If you’ve ever had a complaint about nonprofit accounting rules, you have a friend in former President Bill Clinton.

In a recent article from the New York Times, the Bill, Hillary and Chelsea Clinton Foundation has come under criticism for mismanaging the foundation’s finances.

According to the New York Times article, “The foundation piled up a $40 million deficit during those two years [2007 and 2008], according to tax returns [IRS Form 990].”

In an open letter on the Clinton Foundation website, Bill Clinton indicates his frustration with accounting rules. He says:

“The New York Times recently reported that the Foundation ran a deficit of $40 million in 2007 and 2008 and $8 million in 2012. The reporting requirements on our tax forms, called 990s, can be misleading as to what is actually going on. Here’s why. When someone makes a multi-year commitment to the Foundation, we have to report it all in the year it was made.

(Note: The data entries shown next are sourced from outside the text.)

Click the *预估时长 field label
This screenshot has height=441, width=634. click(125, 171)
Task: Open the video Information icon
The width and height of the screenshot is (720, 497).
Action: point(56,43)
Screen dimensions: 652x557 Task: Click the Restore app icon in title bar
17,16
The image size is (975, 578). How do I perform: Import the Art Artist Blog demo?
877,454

In 2005 and 2006 as a result of multi-year commitments, the Foundation reported a surplus of $102,800,000 though we collected nowhere near that. In later years, as the money came in to cover our budgets, we were required to report the spending but not the cash inflow… In other words, for any foundation with a substantial number of multi-year commitments, the 990s will often indicate that we have more or less money than is actually in our accounts.”

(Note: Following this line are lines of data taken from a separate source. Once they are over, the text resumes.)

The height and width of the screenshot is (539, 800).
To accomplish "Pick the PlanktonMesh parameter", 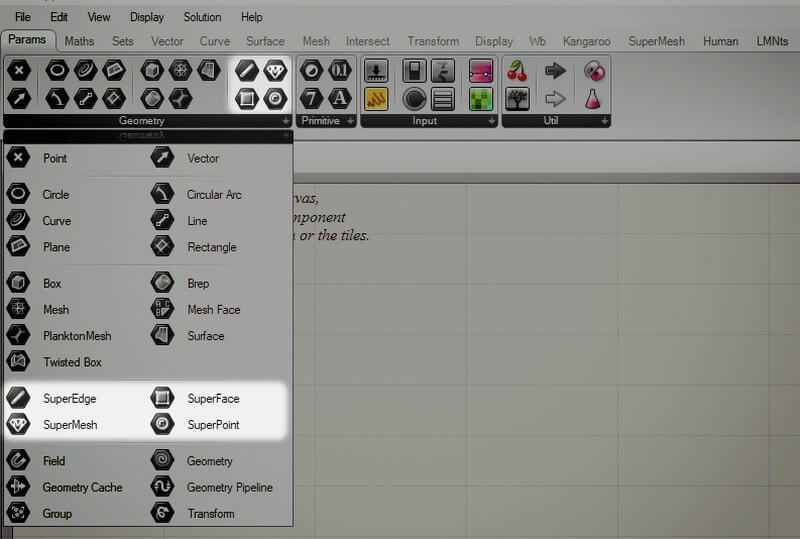I will [x=76, y=336].
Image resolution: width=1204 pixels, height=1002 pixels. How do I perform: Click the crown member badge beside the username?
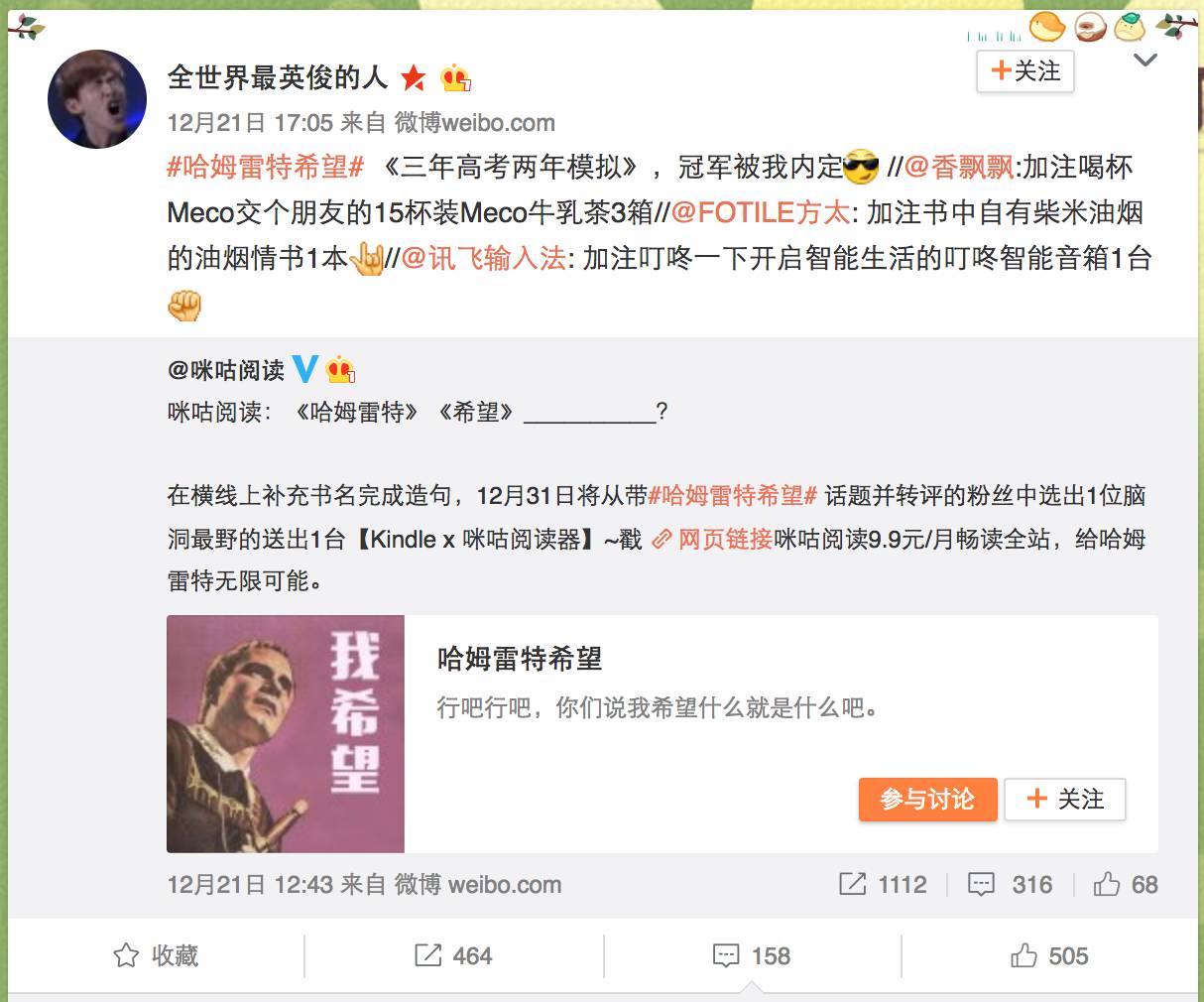(456, 77)
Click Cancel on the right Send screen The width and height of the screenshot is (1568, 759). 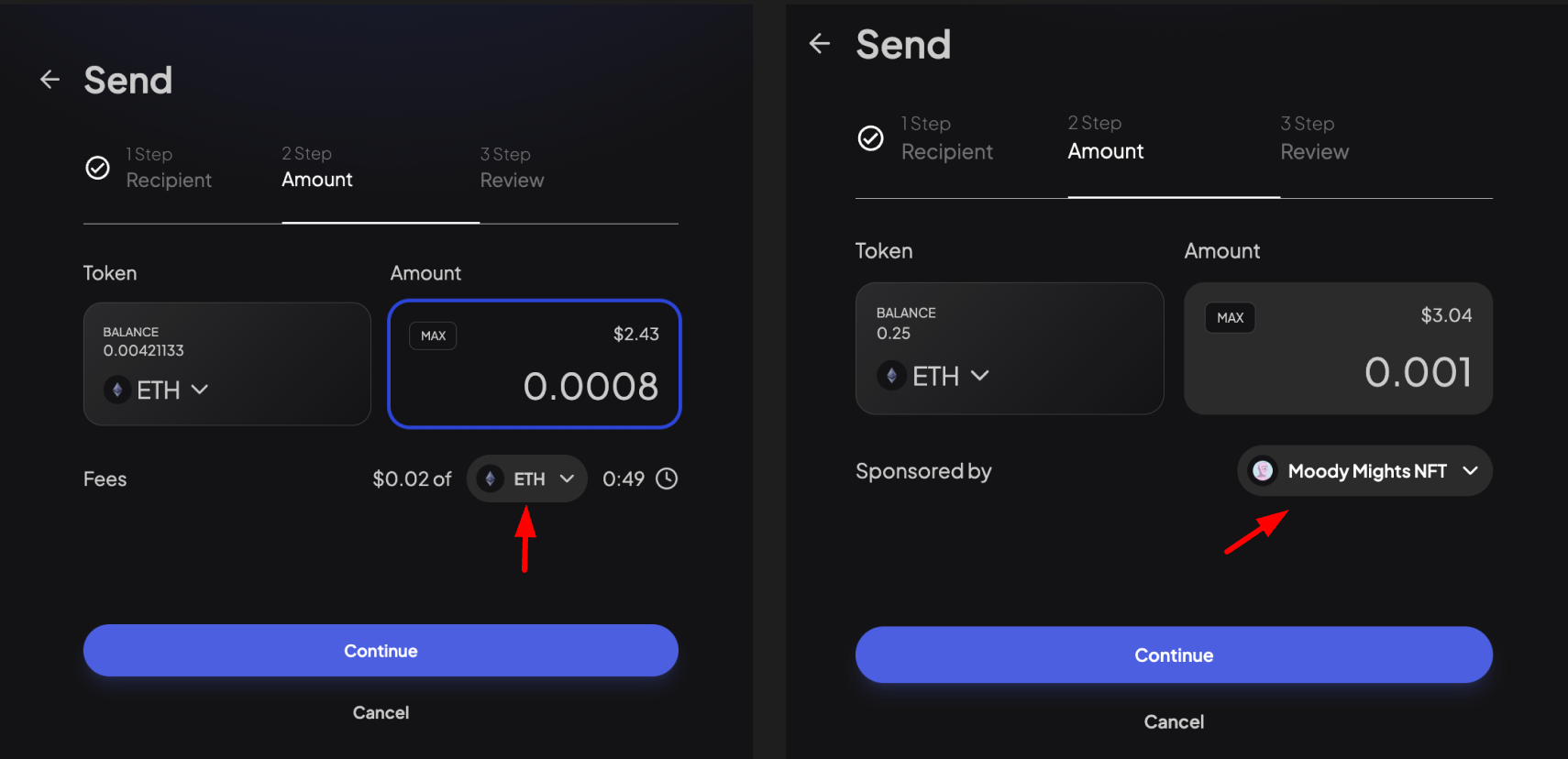pos(1174,721)
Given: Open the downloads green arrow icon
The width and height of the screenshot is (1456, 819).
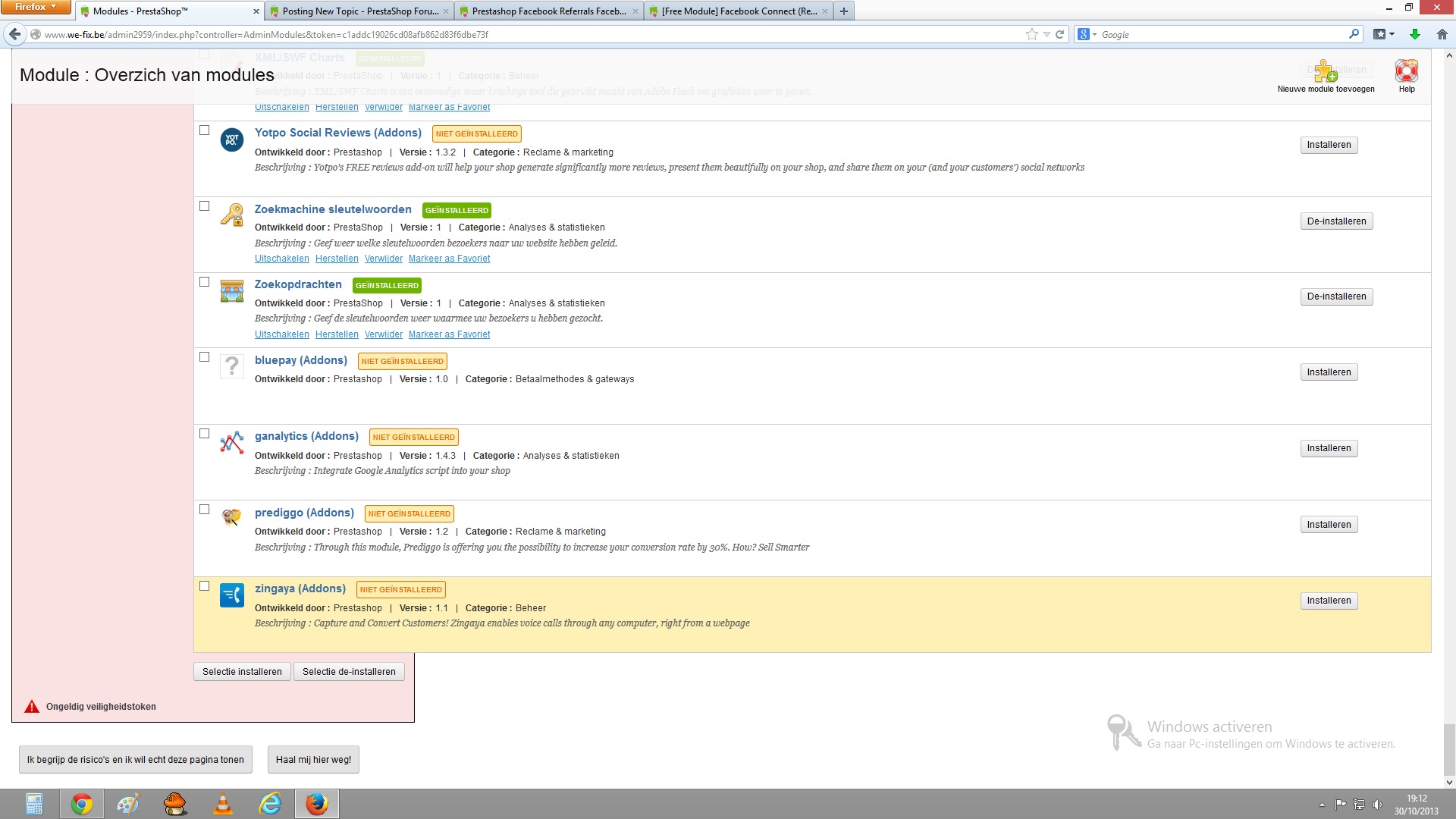Looking at the screenshot, I should [1414, 34].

In other words, according to President Clinton, it’s not me, it’s the accountants.

There is a great deal of merit in President Clinton’s claim.

In a previous blog I wrote about The Single Biggest Problem With Nonprofit Accounting Rules. (See

The trouble making accounting rule in question is commonly known as FASB 116.

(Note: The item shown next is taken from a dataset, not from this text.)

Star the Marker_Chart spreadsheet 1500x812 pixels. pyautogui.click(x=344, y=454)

(FASB stands for Financial Accounting Standards Board. Several years ago the accounting rules were “codified” to make them easier to follow. Send me an email if you’d like the reference to the new rule number.)

This troublesome rule obscures, rather than illuminates, nonprofit performance. In our accounting practice we spend a lot of time helping nonprofit managements explain to their boards and to funders this quirk in their financial reporting.

Bill, if you are listening, call us. We have a New York City office!

Comments welcome.

Eric Fraint, President and Founder
Your Part-Time Controller, LLC
The NONPROFIT accounting specialists

Washington, DC – New York, NY – Philadelphia, PA


  1. Hillary Greene September 16, 2013 at 12:32 PM #

    I agree that accrual accounting for pledges can be misleading at times. Many non-profits have limited funding compared to the Clinton Foundation, and so are forced to solve this problem in order to serve a mission and manage funds appropriately. Through our annual fundraising strategy, our cash collection and accrued pledges value must closely match (think of a balancing scale). If cash collection is significantly higher than accrued pledges (for a given period) you need to raise funds more aggressively and on the other hand if you are booking a significant amount of multi-year pledges (accrual) you must collect cash quickly (to cover expenses budgeted that year). To Clinton’s point regarding the cash being available while operations shows a significant net loss, the organization’s Balance Sheet is also presented on the 990 allowing the reader to evaluate the organization appropriately, so there is no real reason for him to explain. While the report referenced the deficits it also notes a few other issues as well, lack of mission focus (the mission is not even listed on their website), expensive travel for celebrities and employees, and high CFO turnover, the most recent having an 8 month tenure. When comparing the Gates Foundation website to the Clinton Foundation website you will find a significant difference in mission focus and transparency, the Clinton Foundation does not post 990 reports or audited financial statements, a red flag in the non-profit industry.